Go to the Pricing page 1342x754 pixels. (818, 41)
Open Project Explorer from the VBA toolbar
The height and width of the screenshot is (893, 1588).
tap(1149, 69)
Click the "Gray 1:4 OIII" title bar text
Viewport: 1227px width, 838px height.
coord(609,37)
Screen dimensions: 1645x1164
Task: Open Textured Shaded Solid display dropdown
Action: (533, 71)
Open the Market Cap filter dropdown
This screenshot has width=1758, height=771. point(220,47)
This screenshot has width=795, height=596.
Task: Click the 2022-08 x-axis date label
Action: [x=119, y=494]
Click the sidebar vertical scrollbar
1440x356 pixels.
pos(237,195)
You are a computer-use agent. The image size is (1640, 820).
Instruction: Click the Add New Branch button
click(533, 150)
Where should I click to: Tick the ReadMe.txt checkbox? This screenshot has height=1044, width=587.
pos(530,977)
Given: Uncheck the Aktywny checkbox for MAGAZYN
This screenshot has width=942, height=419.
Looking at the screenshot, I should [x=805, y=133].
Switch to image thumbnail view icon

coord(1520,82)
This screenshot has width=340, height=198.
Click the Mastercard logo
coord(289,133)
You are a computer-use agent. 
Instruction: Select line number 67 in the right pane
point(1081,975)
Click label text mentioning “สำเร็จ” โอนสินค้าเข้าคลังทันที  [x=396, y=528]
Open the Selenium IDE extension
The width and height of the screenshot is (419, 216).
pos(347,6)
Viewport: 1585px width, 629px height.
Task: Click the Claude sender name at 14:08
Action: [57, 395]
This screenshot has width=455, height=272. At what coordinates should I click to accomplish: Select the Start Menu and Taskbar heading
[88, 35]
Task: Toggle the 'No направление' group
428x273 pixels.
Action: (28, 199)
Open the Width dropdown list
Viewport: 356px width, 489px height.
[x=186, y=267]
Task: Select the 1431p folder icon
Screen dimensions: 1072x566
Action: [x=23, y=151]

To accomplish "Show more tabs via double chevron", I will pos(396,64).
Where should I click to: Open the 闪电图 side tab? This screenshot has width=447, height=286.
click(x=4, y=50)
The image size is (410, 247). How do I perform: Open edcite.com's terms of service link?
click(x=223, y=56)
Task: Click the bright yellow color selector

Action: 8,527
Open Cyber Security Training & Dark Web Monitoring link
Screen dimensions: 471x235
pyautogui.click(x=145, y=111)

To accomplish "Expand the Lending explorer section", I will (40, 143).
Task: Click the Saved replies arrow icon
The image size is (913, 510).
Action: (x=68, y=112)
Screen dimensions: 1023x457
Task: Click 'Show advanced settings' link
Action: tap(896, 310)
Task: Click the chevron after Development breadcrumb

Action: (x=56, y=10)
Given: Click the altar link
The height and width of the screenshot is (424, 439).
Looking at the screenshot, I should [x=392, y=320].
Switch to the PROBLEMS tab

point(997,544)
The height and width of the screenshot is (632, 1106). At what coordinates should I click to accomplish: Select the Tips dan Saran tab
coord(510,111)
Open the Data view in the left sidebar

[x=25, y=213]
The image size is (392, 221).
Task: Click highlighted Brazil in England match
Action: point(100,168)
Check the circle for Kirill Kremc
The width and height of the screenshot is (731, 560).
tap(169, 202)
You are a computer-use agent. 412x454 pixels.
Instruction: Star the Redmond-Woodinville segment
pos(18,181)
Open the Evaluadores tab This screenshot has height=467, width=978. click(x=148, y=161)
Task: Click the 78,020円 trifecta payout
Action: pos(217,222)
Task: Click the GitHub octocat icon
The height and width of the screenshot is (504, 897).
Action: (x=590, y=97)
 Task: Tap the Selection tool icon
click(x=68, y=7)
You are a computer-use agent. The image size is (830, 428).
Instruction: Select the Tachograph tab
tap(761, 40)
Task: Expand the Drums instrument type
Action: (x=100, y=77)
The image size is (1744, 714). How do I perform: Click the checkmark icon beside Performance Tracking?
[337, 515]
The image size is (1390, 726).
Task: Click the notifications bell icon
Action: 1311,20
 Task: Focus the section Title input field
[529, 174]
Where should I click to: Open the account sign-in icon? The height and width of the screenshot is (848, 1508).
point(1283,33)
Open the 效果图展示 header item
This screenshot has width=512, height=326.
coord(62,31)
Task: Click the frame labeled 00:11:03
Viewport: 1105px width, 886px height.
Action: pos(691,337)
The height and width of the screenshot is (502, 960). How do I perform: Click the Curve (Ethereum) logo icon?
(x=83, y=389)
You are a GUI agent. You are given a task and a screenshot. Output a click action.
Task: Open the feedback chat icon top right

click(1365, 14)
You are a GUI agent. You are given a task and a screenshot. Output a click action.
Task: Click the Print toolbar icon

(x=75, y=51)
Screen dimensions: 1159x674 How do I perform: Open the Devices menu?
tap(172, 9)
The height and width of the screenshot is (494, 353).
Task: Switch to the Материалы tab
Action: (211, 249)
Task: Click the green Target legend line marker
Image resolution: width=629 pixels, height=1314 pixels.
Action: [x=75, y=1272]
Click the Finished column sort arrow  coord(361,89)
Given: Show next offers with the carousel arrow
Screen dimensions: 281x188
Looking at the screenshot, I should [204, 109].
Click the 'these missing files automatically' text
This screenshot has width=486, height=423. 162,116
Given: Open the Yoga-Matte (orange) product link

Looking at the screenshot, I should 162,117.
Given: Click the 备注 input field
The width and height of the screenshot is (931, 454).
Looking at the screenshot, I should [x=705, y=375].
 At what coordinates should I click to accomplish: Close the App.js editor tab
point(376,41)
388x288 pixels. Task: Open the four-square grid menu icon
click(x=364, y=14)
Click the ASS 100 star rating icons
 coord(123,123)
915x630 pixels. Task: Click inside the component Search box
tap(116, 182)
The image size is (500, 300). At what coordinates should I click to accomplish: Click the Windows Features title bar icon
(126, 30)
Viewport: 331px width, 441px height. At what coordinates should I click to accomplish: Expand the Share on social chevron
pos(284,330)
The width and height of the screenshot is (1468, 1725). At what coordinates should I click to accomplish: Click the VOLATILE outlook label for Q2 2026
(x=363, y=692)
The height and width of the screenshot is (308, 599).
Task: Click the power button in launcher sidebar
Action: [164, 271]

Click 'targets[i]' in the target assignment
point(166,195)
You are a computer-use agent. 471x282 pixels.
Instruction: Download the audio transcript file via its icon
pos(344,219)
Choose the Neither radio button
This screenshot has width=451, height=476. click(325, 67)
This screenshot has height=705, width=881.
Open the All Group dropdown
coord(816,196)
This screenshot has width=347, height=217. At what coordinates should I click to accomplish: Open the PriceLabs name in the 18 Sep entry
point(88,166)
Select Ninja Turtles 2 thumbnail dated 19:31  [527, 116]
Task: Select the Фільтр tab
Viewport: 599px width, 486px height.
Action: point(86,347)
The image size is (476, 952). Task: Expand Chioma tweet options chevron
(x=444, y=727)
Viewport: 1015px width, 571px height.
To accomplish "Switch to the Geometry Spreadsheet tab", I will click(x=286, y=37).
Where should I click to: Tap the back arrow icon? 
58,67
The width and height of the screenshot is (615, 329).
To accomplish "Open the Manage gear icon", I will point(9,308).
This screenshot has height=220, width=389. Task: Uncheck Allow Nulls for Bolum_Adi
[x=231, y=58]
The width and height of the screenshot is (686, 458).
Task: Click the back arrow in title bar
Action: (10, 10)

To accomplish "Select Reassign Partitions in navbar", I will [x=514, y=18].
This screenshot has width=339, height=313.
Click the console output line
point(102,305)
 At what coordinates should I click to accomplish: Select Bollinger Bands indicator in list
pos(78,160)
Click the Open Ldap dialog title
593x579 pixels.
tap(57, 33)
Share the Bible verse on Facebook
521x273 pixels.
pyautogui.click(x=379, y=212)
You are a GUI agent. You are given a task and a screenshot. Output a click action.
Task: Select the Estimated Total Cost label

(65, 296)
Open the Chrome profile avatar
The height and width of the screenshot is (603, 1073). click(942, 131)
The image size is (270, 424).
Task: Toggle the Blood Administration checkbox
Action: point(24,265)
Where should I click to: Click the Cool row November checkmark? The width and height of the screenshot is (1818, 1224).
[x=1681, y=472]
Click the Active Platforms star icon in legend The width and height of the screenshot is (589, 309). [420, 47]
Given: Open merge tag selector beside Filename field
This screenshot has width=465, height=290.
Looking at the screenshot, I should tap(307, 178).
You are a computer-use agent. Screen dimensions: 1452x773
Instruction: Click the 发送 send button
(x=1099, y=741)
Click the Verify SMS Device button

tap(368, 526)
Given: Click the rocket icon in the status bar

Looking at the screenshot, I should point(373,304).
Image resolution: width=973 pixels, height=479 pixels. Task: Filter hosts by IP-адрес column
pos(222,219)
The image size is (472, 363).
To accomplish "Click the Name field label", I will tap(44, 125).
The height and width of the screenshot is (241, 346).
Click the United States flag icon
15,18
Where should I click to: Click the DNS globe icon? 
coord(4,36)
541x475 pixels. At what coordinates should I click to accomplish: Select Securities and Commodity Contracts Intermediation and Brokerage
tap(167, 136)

■ Aim of the exercise ■
Rewrite the entries from the line with "The width and height of the screenshot is (615, 329)." up to and including the line with "pyautogui.click(x=379, y=212)", replacing "console output line" with "terminal output line" and leaving everything else as it is.

■ Correct response ■
The width and height of the screenshot is (615, 329).
To accomplish "Open the Manage gear icon", I will point(9,308).
This screenshot has height=220, width=389. Task: Uncheck Allow Nulls for Bolum_Adi
[x=231, y=58]
The width and height of the screenshot is (686, 458).
Task: Click the back arrow in title bar
Action: (10, 10)

To accomplish "Select Reassign Partitions in navbar", I will [x=514, y=18].
This screenshot has width=339, height=313.
Click the terminal output line
point(102,305)
 At what coordinates should I click to accomplish: Select Bollinger Bands indicator in list
pos(78,160)
Click the Open Ldap dialog title
593x579 pixels.
tap(57, 33)
Share the Bible verse on Facebook
521x273 pixels.
pyautogui.click(x=379, y=212)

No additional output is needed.